Since 2 is a prime number, by theorem 1.3, 2 is also a factor of a.
Thus, a and b have a common factor 2. which contradicts our assumption that a and b are co-prime integers.
Hence, our assumption that $$\frac{1}{\sqrt{2}}$$ is rational is incorrect.
So, we conclude that $$\frac{1}{\sqrt{2}}$$ is irrational.

2. 7$$\sqrt{5}$$
Suppose 7$$\sqrt{5}$$ is rational.
Then, 7$$\sqrt{5}$$ = $$\frac{a}{b}$$ where a and b are co-prime integers.

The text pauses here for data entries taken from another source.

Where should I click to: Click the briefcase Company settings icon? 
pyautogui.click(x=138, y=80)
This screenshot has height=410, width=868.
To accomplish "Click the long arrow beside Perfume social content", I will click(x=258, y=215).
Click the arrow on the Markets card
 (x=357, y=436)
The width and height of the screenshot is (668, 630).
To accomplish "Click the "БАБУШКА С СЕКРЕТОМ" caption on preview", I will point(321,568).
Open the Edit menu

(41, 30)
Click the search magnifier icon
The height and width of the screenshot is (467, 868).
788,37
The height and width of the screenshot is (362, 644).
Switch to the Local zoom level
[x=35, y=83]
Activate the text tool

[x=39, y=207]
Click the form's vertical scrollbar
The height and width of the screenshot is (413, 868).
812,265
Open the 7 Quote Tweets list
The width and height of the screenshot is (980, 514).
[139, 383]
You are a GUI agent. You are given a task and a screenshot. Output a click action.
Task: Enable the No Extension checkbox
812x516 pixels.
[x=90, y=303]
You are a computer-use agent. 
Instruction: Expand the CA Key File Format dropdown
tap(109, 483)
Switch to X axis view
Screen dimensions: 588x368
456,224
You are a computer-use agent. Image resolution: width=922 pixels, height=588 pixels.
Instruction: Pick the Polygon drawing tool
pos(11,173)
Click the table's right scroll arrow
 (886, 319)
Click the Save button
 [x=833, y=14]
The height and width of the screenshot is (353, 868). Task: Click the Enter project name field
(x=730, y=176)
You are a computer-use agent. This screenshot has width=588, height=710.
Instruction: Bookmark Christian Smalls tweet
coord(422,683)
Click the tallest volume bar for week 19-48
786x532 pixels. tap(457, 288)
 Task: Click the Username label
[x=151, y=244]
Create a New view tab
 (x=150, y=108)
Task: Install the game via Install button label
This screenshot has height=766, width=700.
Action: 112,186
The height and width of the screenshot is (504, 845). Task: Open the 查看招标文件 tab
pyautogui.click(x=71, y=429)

This gives, $$\sqrt{5}$$ = $$\frac{a}{7 b}$$
As a and b are integers, $$\frac{a}{7 b}$$ is a rational number and so is $$\sqrt{5}$$.
This contradicts the fact that $$\sqrt{5}$$ is irrational.
Hence, our assumption is incorrect.
So, we conclude that 7$$\sqrt{5}$$ is irrational.

3. 6 + $$\sqrt{2}$$
Suppose 6 + $$\sqrt{2}$$ is rational.
Then, 6 + $$\sqrt{2}$$ = $$\frac{a}{b}$$ where a and b are co-prime integers.
This gives, $$\sqrt{2}$$ = $$\frac{a}{b}$$ – 6
As a and b are integers, $$\frac{a}{b}$$ – 6 is a rational number and so is $$\sqrt{2}$$.
This contradicts the fact that $$\sqrt{2}$$ is irrational.
Hence, our assumption is incorrect. So, we conclude that 6 + $$\sqrt{2}$$ is irrational.